O cinema, nesta época época, povoou nossas conversas peripatéticas noturnas. Era o tempo de nouvelle vague, cinema novo, neo-realismo. Ficamos sócios de um cineclube, o famoso CEC, não perdíamos sessão. Nossos papos eram sobre a incomunicabilidade humana, o não-ser, o ridículo existencial. Intimidade total com Antonioni, Godard e Fellini. Caí na asneira de criticar o gênero western, por achá-lo “alienado” (palavra da época, acho que quase não se usa mais). Meus dois amigos caíram de pau em cima de mim, dizendo que alienado era eu que não conseguia perceber a “desconstrução do estereótipo americano” dos filmes de Peckinpah e Hawks, ou qualquer coisa que o valha.

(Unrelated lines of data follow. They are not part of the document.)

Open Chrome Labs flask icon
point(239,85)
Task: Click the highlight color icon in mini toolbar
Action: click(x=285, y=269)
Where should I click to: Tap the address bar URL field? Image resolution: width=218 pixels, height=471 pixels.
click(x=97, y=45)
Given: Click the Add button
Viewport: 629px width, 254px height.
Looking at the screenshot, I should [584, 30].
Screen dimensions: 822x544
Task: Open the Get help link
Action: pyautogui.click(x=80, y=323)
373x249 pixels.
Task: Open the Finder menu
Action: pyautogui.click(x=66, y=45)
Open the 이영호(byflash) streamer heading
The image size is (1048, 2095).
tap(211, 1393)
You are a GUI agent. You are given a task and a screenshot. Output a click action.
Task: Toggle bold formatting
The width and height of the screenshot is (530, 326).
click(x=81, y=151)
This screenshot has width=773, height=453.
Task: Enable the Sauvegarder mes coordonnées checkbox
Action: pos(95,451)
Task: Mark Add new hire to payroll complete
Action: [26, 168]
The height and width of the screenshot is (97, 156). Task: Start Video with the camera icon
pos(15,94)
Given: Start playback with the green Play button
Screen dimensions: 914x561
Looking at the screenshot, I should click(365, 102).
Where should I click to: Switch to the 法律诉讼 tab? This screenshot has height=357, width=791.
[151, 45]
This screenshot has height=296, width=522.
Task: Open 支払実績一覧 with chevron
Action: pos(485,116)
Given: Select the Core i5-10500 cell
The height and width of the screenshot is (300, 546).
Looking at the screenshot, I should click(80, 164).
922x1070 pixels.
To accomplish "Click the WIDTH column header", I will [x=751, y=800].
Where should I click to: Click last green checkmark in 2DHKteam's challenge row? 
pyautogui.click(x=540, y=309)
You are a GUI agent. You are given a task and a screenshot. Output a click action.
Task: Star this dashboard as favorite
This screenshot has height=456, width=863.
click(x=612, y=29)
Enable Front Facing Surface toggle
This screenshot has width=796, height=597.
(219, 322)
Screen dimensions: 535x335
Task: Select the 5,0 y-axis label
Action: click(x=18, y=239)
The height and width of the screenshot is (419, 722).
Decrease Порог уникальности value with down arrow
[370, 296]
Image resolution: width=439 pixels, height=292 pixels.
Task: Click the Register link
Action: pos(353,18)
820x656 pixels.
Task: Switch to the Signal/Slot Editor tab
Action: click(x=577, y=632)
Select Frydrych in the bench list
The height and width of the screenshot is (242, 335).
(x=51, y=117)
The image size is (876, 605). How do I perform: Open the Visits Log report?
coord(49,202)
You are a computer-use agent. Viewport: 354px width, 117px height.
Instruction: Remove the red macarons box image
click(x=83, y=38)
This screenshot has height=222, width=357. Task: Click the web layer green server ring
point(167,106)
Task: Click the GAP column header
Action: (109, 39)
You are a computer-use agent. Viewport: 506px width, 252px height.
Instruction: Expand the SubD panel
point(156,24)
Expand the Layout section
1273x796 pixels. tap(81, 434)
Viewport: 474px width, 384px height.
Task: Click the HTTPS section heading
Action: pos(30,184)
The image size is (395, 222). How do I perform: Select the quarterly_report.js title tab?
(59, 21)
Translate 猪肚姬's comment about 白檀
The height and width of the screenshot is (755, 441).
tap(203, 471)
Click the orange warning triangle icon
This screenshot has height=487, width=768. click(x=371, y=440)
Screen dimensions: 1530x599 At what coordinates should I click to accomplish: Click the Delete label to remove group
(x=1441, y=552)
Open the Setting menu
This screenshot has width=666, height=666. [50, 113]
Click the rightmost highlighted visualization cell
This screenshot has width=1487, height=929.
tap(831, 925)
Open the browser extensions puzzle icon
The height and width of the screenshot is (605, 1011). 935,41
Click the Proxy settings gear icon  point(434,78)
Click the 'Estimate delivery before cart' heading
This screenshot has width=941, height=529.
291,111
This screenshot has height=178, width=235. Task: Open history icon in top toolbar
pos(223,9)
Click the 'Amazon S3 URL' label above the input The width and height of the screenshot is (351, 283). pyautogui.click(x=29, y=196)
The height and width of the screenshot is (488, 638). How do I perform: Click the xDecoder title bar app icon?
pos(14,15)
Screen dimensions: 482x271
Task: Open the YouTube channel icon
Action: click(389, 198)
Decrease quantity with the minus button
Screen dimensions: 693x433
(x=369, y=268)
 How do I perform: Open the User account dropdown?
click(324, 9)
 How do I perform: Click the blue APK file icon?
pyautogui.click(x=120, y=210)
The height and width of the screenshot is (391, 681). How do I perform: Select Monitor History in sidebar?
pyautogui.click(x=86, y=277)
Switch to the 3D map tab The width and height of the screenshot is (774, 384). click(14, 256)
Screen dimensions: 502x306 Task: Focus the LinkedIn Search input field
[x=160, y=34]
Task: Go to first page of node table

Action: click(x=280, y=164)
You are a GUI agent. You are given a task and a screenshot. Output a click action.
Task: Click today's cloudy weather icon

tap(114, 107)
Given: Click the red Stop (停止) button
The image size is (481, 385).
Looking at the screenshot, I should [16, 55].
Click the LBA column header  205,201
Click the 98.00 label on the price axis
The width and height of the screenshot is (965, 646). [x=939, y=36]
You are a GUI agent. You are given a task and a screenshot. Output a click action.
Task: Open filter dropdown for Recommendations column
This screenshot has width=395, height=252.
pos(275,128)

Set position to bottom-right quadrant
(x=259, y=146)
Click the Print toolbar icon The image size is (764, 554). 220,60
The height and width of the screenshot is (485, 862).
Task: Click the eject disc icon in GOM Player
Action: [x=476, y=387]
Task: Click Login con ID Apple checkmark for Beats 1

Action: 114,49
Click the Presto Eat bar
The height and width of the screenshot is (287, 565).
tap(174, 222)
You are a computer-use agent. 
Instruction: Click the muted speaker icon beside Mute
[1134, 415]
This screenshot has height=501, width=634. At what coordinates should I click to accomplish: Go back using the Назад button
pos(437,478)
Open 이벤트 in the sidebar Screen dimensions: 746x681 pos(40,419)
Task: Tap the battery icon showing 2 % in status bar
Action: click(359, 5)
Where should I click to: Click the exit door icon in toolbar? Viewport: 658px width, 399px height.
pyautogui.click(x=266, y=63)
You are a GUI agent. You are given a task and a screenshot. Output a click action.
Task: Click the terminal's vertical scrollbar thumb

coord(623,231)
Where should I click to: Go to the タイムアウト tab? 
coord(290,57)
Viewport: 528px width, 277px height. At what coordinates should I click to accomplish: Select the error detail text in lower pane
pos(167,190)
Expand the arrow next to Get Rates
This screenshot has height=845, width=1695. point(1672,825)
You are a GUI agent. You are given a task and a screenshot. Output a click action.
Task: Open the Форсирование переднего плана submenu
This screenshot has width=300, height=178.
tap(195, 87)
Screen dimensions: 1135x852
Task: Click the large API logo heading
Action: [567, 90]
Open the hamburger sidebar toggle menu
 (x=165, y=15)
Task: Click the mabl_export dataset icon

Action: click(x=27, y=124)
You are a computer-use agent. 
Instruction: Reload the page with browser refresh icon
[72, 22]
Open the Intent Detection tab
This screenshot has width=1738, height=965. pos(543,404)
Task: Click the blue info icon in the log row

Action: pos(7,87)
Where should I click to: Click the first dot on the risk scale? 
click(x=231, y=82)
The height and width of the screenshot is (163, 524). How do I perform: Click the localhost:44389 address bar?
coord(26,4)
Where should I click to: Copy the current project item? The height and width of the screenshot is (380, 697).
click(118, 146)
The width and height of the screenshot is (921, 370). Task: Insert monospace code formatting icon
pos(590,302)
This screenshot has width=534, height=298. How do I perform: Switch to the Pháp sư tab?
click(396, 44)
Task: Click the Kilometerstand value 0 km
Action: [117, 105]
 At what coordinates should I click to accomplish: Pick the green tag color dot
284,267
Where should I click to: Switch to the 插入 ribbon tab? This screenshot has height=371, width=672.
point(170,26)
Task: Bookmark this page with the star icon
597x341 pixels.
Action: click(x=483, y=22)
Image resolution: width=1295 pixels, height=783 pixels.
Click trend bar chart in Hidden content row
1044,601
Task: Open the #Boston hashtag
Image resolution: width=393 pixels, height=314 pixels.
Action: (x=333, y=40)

Abril de 64 nos pegou de surpresa. Nós, que amávamos a Revolução, tínhamos a certeza de que ela viria através de Jango, da UNE e do CPC e até fizemos aproximação com uma célula do PC. Queríamos armas, dinamite, uniformes de campanha. Disseram que o importante no momento era agitação, propaganda. Aguardamos o momento, disciplinadamente. Um dia, ou melhor, uma noite, fomos ordenados a promover a já citada “agitação”, nas ruas adjacentes ao quartel da PM em Santa Efigênia. Cumprimos a ordem, munidos apenas de um saco de mantimento com panfletos, uns poucos papéis amarelados e amarfanhados, que não deram para mais do que vinte minutos de trabalho. Nem uma dupla de policiais ou uma «rapa», por longínqua que fosse, deram o ar da graça. A Revolução não tinha o charme nem o perigo que nós, seus amantes, esperávamos…
Éramos três na noite escura, perambulando, filosofando, discutindo, brigando, mentindo, acreditando na Revolução, fazendo literatura em nuvens, nos iludindo, amando platonicamente. Éramos jovens, apenas, mas não percebíamos este doce pássaro escapando de nós, celeremente, para nunca mais.